Your quote reminds me that humans can see something and have so many different views of the same thing, and true insight on what the bien is probably requires years of not only study (because we are not
bees!) but also reflection on what our motives are and how that might colour our views.

So, if we say that bees are not greedy (they share their food equally and all die together when they run out, they feed the drones and heater bees, they fly to exhaustion in summer) then if we take honey we should remember that the bien is not greedy.

If we say the bien is without delusion (they will eat their own brood when there is no food, they supercede the queen when she starts to fail, they kick out drones when they are of no further use, they dump sick bees away from the hive) then perhaps we should not try reverse situations which are beyond hope and not be afraid of the bold decisions for the good of the bien.

Do we support the bee environment with our shopping choices? Do we use weed killers?

Is what I am doing best done by the bien - after all they have been doing this stuff for 20 million years ?

The bien has no hierarchy - so is bee KEEPER the correct approach?

There are so many aspects we could consider and apply that to what we do.

I think we can slip in and out of being a natural beekeeper depending on our understanding of the bien.

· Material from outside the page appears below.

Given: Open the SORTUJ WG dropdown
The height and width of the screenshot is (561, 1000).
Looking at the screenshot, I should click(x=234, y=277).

When I take a flight, I'm not being a natural beekeeper as I'm not supportive of the environment - it's a
choice I have made. I personally think that following the bee bien is very good for humans - it gives us great insight. For others they may think that its just an insect that gives us honey. Going back to your quote - it depends on your view point.

Editor's comment:
Contact details of the Frome & Bruton natural beekeeping group can be found under "Other local natural beekeeping groups:" in the right hand column.

Dare I suggest that the second beekeeper in Tolstoy's quote describes a natural beekeeper?

#1Bien is a German word (pronounced bean) meaning the whole being of the colony - see this page from Gaia Bees for a fuller explanation.